3. The discussion of shifting from a system with a backlog to one without a backlog is somewhat applicable to the case of Social Security. The way Social Security works is that employees pay Social Security taxes, which go directly to retirees; the money isn't saved for the employee's own retirement. Many people believe that it would be more efficient to have individuals own personal retirement accounts. As in the doctor's office example, though, this would entail massive transition costs—the equivalent of all doctors working overtime to reduce their wait times, but on a much larger scale.

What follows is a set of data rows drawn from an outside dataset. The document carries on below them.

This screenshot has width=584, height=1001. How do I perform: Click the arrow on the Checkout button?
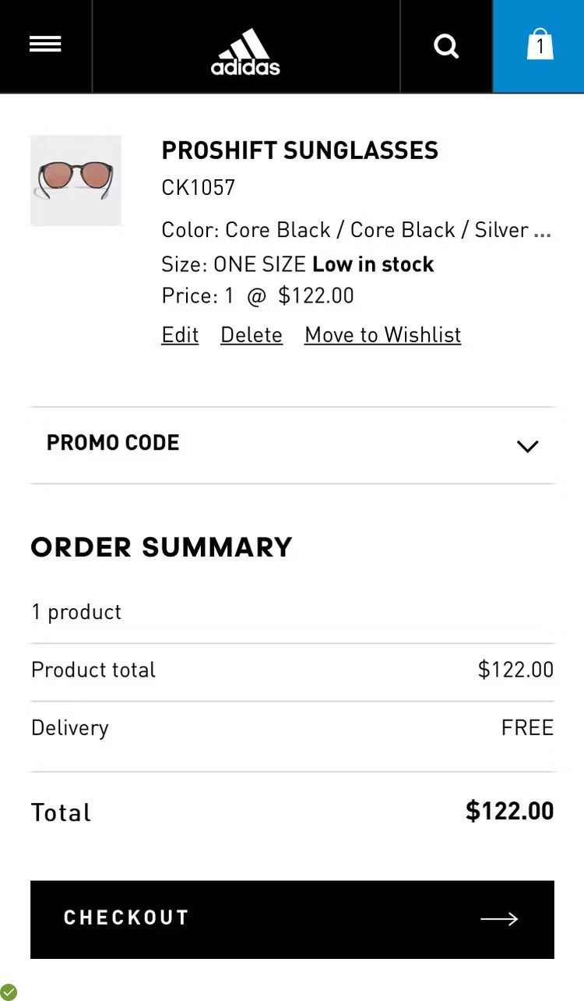coord(499,919)
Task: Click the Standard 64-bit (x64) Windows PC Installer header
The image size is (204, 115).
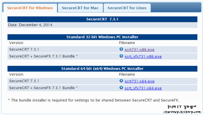Action: pyautogui.click(x=102, y=69)
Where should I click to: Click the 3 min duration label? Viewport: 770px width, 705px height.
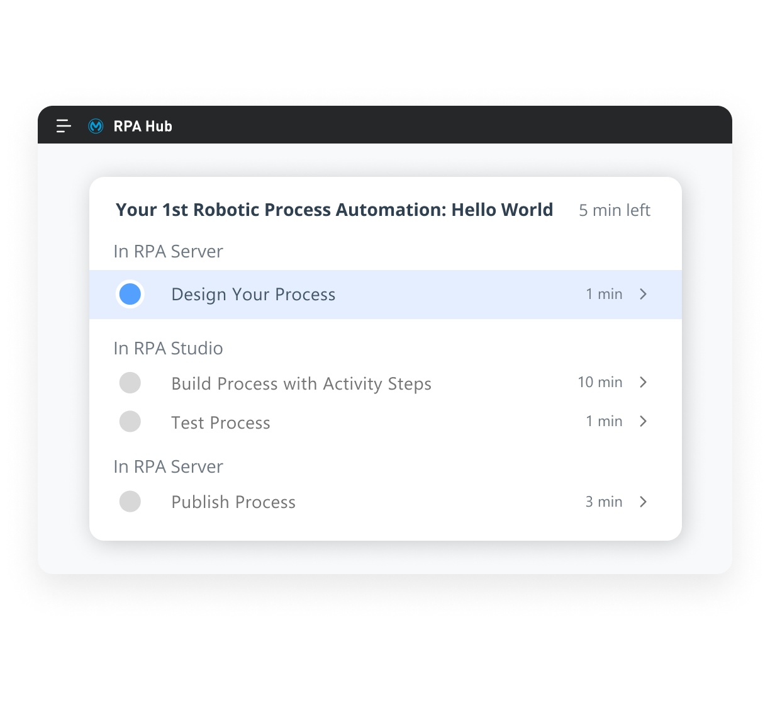tap(604, 502)
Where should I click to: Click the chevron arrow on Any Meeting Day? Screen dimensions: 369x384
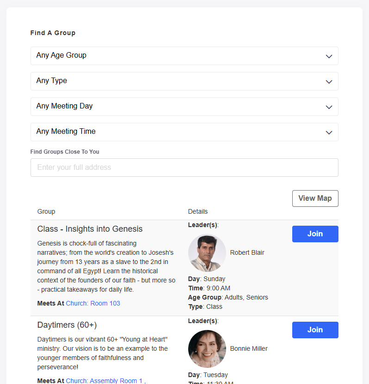(x=329, y=107)
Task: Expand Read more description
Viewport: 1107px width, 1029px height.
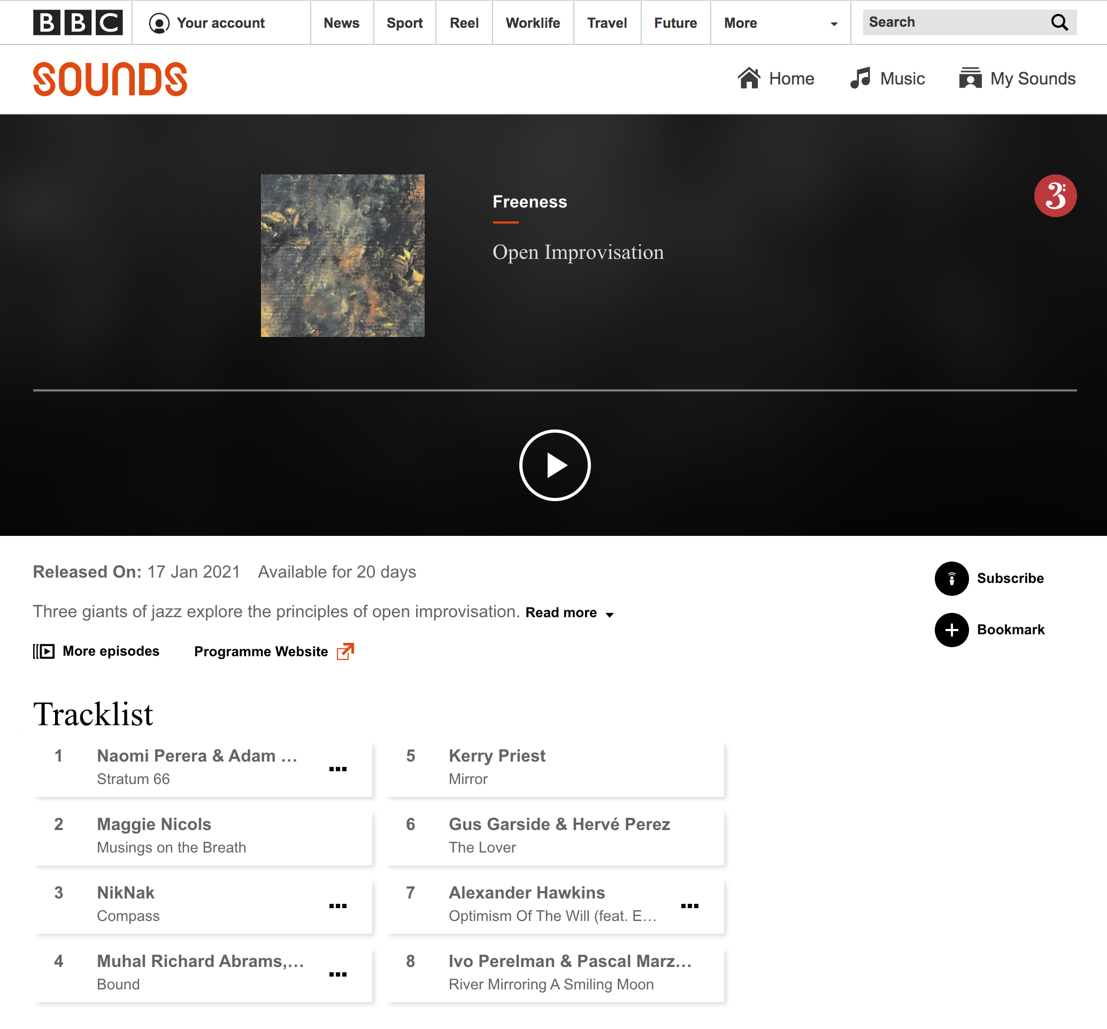Action: (x=570, y=613)
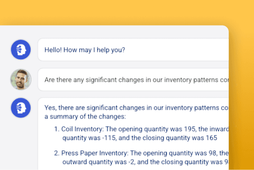Select the "Press Paper Inventory:" label
The width and height of the screenshot is (254, 170).
(x=95, y=153)
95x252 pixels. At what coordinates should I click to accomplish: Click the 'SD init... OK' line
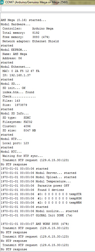tap(14, 88)
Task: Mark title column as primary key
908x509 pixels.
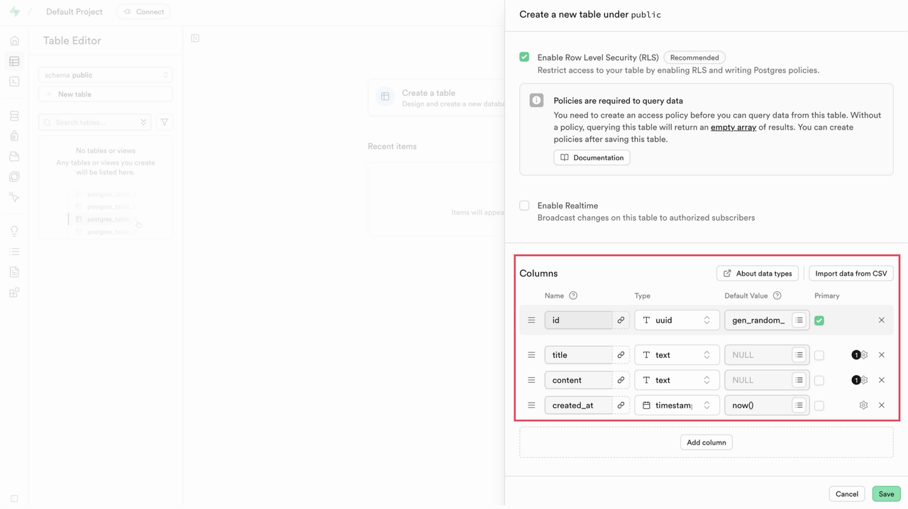Action: pos(819,355)
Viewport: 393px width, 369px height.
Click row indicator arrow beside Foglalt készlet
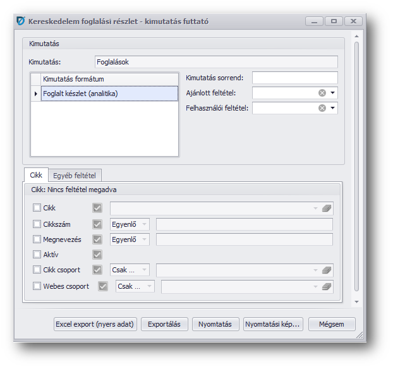point(35,94)
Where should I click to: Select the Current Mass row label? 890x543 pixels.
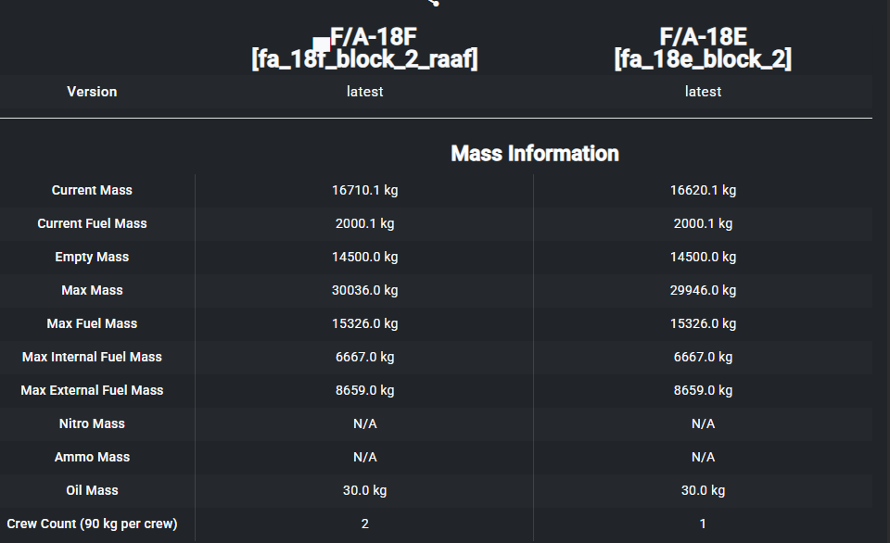click(x=92, y=190)
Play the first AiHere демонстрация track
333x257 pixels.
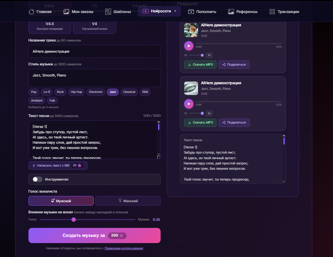click(x=188, y=46)
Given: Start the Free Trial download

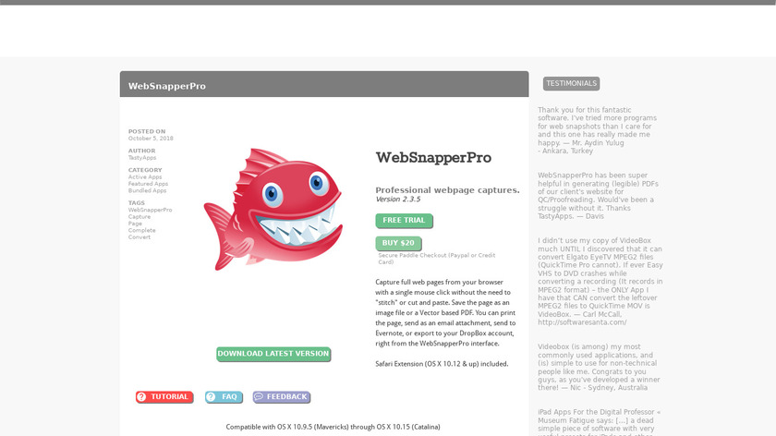Looking at the screenshot, I should (404, 221).
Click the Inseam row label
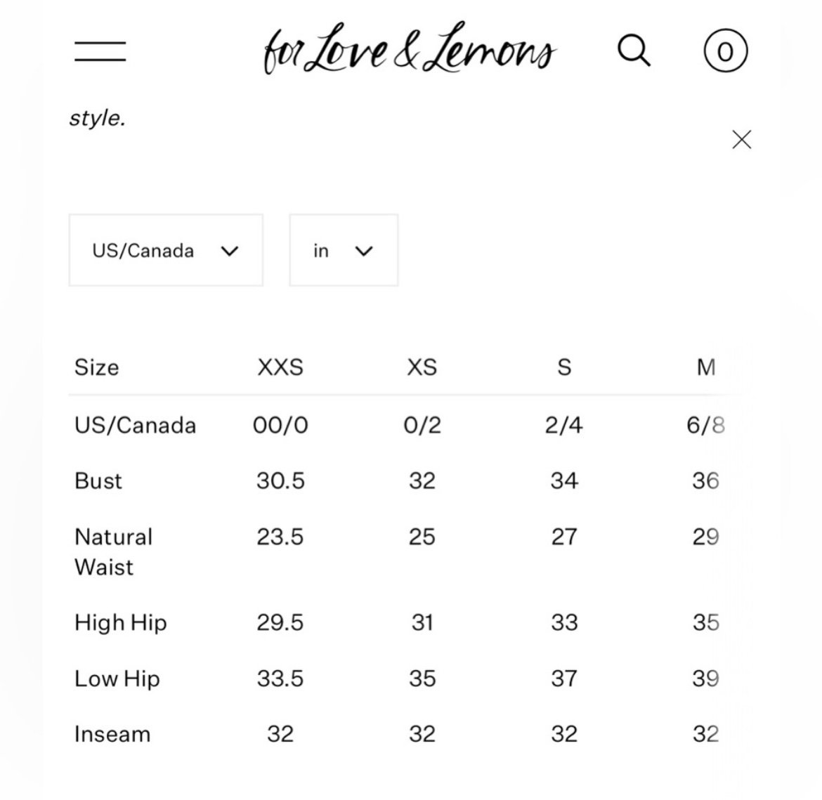Viewport: 822px width, 800px height. pyautogui.click(x=112, y=734)
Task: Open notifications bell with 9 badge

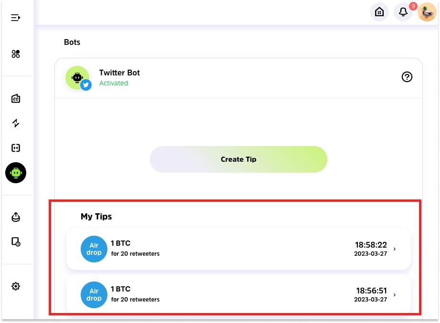Action: tap(404, 12)
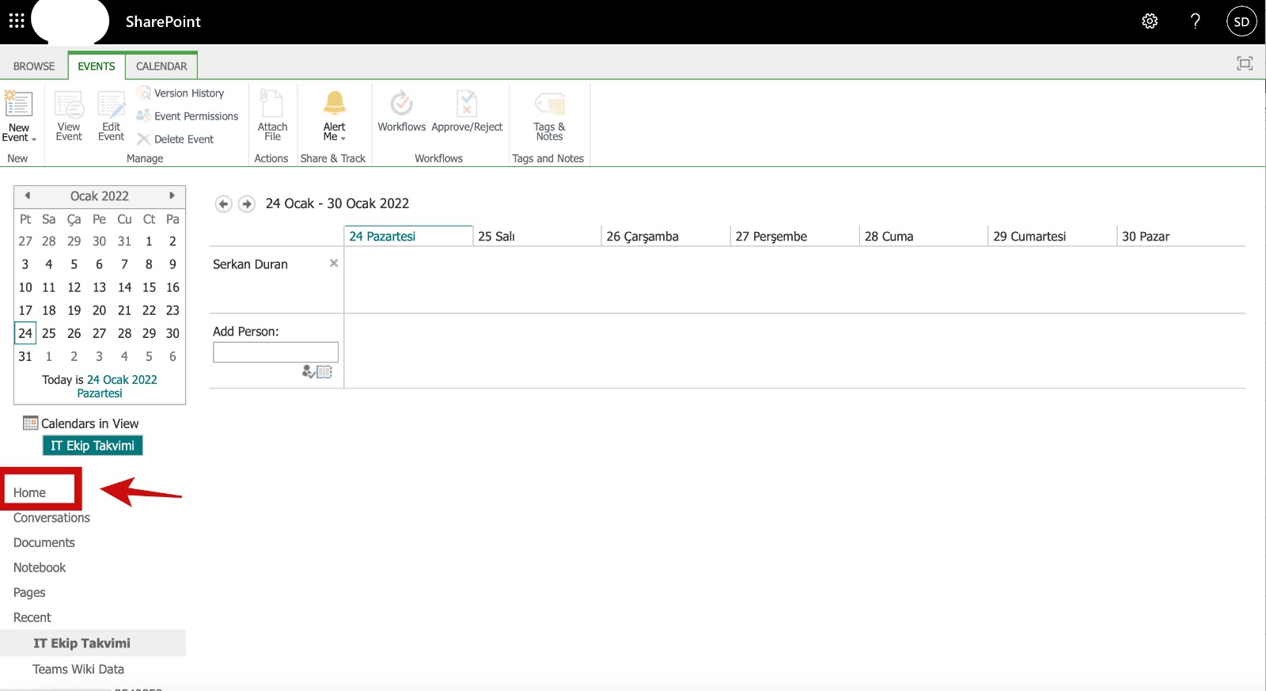Click the help question mark icon
Screen dimensions: 1266x691
click(x=1195, y=21)
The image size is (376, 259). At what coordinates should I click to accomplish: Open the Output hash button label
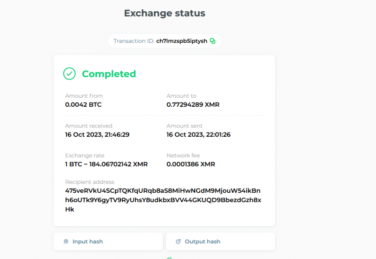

Even if we assume that it would be better for people to have personal retirement accounts, how could we measure the benefits of increased efficiency against the transition costs?
Such grandiose notions of efficiency may seem quaint when you're waiting, say, two months for a doctor's appointment. The market does not allocate when each patient is seen by a doctor—that scheduling is done by someone in the doctor's office, or (shudder) a bureaucrat working for the government or an HMO. No wonder, then, that scheduling nightmares are common.
But even when markets cannot be brought in to answer questions—do you really want to have to bid to see a doctor in a timely manner?—other systems can be designed to achieve better efficiency. In a recent article in Slate, Marina Krakovsky discusses innovations in the way doctor's appointments are allocated among patients. In particular, a new system called "open access" or "same-day scheduling" reserves a large chunk of each doctor's time for patients who want to come in on the same day.
If you were just starting a medical practice, using this new system would be easy. But the transition from the old system, which was plagued by weeks of waiting, is difficult. In economic terms, it means switching from an inefficient equilibrium to an efficient equilibrium. What does this mean? Well, think about the normal supply and demand model: strong market forces pull the system toward the equilibrium where supply and demand intersect. Similarly, trying to shift away from an equilibrium in which patients wait for months in advance means overcoming powerful forces. It means working overtime for several months to work down the backlog, and potentially turning away patients that would otherwise have been seen.
Discussion Questions
1. Suppose you ran a small medical practice and read this article. How would you go about deciding whether the benefits of the new, more efficient system would be worth the cost of transitioning to that system?
2. In a blog post about this article, Joshua Gans points out that "the no-waiting equilibrium is also fragile unless you have sufficient slack in the system—that is, on average more slots available than there is demand. This is because if you have a bad day, that creates a backlog, and this can feed back on itself so that waiting times slowly increase." What kind of "slack" can medical practices build into their system? How could they go about finding the optimal amount of slack?
3. The discussion of shifting from a system with a backlog to one without a backlog is somewhat applicable to the case of Social Security. The way Social Security works is that employees pay Social Security taxes, which go directly to retirees; the money isn't saved for the employee's own retirement. Many people believe that it would be more efficient to have individuals own personal retirement accounts. As in the doctor's office example, though, this would entail massive transition costs—the equivalent of all doctors working overtime to reduce their wait times, but on a much larger scale. Even if we assume that it would be better for people to have personal retirement accounts, how could we measure the benefits of increased efficiency against the transition costs?